Country Arts SA is statutory corporation created by the South Australian government under the provisions of the South Australian Country Arts Trust Act (1992), for the purpose of delivering arts to regional South Australia. Responsibility for the organisation previously rested with Arts South Australia, but since late 2018 has come under the Department of the Premier and Cabinet.

==History==
The organisation was created as a statutory body by the South Australian Country Arts Trust Act (1992) and grew into being during Diana Laidlaw's term as Minister for the Arts.

In 2010, Country Arts SA established an Aboriginal Arts and Cultural Engagement program, and in 2018 it published its second "Stretch" Reconciliation Action Plan, Reconciliation Plan 2018–2020, vowing to "embed principles of self-determination to ensure Aboriginal and Torres Strait Islander people have a voice and play a crucial part in making decisions on all aspects of Country Arts SA".
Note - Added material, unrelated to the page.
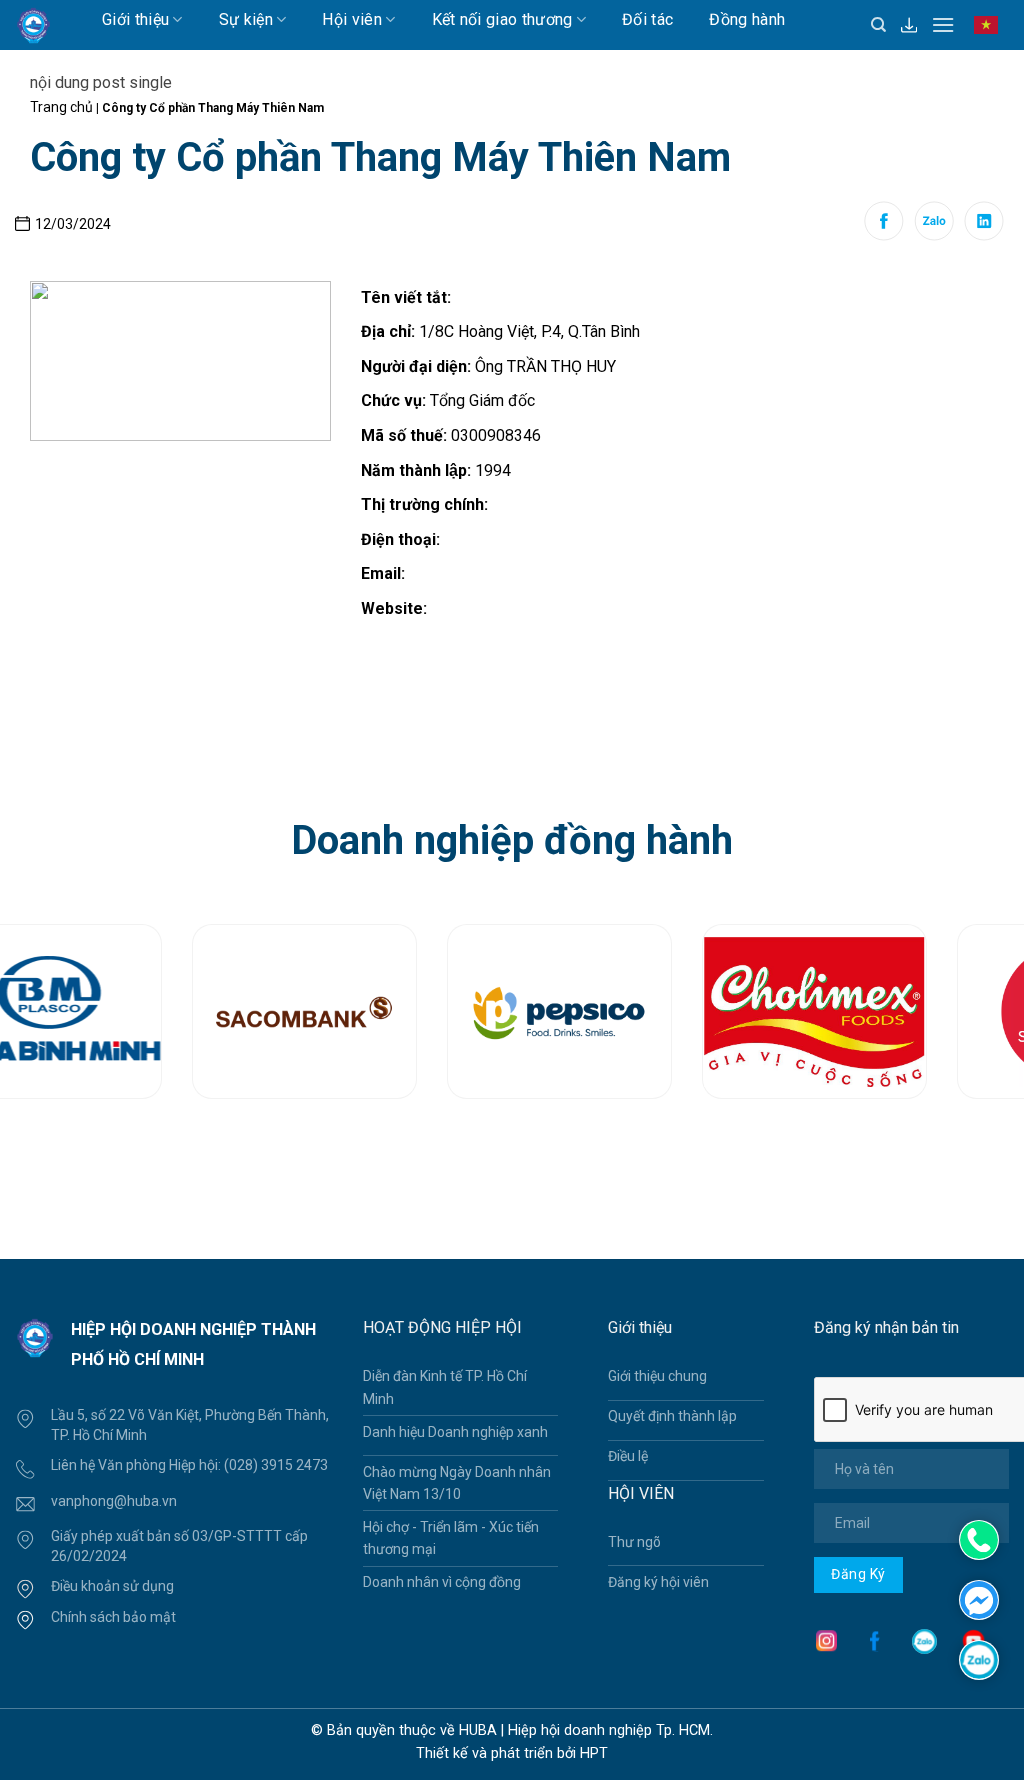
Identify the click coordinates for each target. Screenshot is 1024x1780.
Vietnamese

In 2018, under CEO Steve Saffell, it celebrated its 25th anniversary, announcing a programme which would include a number of shows to be presented in Port Lincoln.

==Description==
The main aim of the organisation is to ensure that regional and remote communities in South Australia have access to the visual and performing arts as well as cultural development opportunities, so it both presents many types of artistic expression, through performance and exhibitions, as well as supporting local artists and performers.
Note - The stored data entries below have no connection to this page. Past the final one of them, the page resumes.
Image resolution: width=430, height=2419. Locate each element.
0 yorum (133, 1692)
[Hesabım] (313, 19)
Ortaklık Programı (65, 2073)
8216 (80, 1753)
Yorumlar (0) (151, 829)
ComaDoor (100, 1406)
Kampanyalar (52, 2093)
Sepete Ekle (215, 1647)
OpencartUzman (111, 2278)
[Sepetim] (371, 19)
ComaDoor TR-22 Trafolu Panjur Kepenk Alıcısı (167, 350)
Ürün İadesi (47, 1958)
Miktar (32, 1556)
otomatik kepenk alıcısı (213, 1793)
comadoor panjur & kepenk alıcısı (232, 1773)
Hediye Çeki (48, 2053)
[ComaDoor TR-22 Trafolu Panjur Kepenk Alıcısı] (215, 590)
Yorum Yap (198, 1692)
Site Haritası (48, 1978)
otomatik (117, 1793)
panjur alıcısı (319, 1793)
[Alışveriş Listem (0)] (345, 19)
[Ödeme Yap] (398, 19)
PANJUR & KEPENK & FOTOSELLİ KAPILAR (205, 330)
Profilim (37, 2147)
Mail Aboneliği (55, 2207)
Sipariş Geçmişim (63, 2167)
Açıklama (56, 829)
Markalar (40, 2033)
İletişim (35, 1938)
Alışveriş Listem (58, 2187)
As of 2018, the organisation had a staff of 167 people, most of whom live and work in regional South Australia and of whom seven were Aboriginal Australians.
===Locations===
As of 2019, Country Arts SA's headquarters is in Port Adelaide, with regional centres at Noarlunga Centre (the Hopgood Theatre), Whyalla (Middleback Arts Centre), Port Pirie (Northern Festival Centre), Renmark (Chaffey Theatre) and Berri (River Lands Gallery).

==Major works==
Kumarangk, a major theatre project written by Wotjobaluk and Ngarrindjeri playwright and screenwriter Tracey Rigney and directed by Glenn Shea and produced by Country Arts SA, was funded in the first round of the Creative Futures Fund in July 2025. It tells the story of the women who led community resistance against the construction of Hindmarsh Island Bridge, and is guided by the cultural stewardship of the women who were involved at the time. There will be a performance on Country, along with an exhibition and a documentary film.